For the past forty years, The Pioneer in Pointe-Claire Village has been a popular watering hole to have a drink and spend time with friends.

But this weekend, the bar will serve its last drinks – and many are concerned about the future of the building.

Owner Diane Marois said she has a lot to say about the much-loved West Island spot, but she's too emotional, and so lets her old friend, musician Mitch Kastner, do the talking.

“For her, it's time to move on. It's time to not have to worry about the roof caving in, which it has recently. It's time to not worry every winter about the pipes bursting in the back,” he said.

What used to be a hotel in the late 1800s was bought by Marois's husband in the 1970s.

Now a deal with developer Deakin Realty has been inked, she said, to make place for a three-storey condo building.

Andrew Swidzinski of the Pointe-Claire Heritage Society is disappointed.

“This property is now being lost to the area. We're replacing it with a condo project that doesn't really belong in this village, which will look completely different from the kinds of buildings and the kind of heritage architecture that we've been used to seeing here for so long,” he said.

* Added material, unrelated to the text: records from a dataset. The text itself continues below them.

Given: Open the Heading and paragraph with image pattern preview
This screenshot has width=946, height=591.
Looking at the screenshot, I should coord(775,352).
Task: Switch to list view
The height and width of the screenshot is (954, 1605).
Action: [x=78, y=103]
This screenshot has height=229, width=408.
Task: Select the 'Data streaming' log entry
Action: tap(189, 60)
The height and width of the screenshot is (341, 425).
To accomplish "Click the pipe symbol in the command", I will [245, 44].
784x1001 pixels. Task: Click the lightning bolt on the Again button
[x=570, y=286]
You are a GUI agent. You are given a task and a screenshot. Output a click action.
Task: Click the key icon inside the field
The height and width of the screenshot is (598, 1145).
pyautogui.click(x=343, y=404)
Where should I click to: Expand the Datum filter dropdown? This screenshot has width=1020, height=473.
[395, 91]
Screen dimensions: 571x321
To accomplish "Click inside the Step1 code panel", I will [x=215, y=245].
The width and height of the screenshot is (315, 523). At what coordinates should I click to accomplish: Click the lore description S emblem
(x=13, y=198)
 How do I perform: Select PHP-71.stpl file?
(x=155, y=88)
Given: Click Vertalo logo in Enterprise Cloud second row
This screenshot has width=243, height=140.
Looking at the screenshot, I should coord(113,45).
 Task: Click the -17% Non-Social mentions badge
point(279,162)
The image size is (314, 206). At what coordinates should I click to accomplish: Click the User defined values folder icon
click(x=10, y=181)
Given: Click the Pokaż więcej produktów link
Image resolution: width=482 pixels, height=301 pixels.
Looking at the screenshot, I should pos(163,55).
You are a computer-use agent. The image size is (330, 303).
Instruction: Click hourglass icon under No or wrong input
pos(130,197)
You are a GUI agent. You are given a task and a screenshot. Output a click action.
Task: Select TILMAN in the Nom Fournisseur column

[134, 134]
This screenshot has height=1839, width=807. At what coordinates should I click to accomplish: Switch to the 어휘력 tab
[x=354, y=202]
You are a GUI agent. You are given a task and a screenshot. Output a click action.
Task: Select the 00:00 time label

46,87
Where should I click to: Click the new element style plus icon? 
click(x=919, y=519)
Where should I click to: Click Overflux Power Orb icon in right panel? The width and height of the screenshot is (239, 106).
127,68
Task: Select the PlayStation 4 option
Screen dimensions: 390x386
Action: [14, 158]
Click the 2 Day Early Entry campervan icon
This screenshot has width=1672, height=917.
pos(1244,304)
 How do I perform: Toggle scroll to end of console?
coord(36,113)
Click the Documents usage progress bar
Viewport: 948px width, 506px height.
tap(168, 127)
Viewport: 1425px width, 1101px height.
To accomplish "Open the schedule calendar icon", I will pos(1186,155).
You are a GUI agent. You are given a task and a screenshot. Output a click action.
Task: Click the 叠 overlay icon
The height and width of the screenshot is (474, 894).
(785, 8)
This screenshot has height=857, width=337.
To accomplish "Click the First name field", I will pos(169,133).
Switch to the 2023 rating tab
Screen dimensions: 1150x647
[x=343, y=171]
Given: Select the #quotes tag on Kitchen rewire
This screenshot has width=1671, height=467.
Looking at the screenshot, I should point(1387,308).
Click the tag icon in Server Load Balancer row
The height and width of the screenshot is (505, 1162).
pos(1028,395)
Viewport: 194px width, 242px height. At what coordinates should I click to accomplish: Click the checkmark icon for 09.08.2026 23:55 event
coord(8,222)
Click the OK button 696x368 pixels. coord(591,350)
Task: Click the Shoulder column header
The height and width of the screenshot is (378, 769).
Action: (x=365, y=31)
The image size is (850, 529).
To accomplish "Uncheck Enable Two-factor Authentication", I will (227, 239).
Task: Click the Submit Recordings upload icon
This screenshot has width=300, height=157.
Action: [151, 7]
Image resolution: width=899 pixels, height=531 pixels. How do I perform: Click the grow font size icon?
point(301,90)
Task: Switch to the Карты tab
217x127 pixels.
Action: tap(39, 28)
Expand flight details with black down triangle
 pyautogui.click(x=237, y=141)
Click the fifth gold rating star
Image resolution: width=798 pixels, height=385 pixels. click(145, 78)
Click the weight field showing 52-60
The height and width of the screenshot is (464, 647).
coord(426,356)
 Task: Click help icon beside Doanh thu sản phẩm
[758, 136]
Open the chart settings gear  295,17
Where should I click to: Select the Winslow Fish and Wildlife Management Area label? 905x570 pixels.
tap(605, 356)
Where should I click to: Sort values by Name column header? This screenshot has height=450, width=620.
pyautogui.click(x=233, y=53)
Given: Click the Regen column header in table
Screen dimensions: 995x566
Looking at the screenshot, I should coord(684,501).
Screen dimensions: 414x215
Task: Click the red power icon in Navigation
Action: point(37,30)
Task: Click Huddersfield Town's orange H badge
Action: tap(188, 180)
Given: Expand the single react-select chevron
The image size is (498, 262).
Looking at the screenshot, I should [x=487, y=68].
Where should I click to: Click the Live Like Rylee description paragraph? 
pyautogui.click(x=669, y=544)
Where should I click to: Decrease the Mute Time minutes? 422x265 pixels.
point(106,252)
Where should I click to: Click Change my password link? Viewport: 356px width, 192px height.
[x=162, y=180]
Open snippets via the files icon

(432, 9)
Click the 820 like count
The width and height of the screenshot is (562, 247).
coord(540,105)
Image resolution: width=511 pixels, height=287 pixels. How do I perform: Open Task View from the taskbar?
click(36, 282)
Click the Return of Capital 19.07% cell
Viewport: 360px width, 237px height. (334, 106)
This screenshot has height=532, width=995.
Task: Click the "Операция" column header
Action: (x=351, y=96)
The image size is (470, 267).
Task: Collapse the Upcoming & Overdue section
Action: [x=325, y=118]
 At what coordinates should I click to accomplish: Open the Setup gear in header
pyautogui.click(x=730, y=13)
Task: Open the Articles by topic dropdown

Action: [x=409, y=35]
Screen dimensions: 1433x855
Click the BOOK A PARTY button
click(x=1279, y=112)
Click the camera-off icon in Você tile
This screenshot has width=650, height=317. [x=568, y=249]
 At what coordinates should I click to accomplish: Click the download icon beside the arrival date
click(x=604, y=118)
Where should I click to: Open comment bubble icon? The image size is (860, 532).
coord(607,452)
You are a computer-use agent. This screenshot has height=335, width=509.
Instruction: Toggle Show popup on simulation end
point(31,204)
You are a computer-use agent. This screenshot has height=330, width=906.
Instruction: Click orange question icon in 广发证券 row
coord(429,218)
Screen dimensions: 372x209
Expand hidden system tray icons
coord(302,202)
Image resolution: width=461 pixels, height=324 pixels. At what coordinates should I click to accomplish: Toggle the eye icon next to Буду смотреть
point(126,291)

Even though a petition to save the Pioneer has garnered close to 3,500 signatures, it hasn't done much for business.

“Even with all of the press and all of the people coming in and asking questions, not one more beer or side of fries has been ordered by anybody,” said Kastner.

Before construction can begin, a demolition permit has to be granted.

A public meeting on the matter will be held on Aug. 9.

“People will be able to voice their opinion . There's a demolition committee, they'll hear the people that are for it, they'll hear the people that are against it. They'll evaluate the situation on the information they've received from experts and they'll make a decision,” said Pointe-Claire Mayor John Belvedere.

Right now, though, the focus is on one last hurrah Saturday night, where many will bid farewell to the century-old haunt.

“Once the doors close at 3 we may have a drink, we may have some tears, we'll have a couple of hugs,” said

Kastner. “We'll sweep the floor and we'll move on with our lives, hopefully.”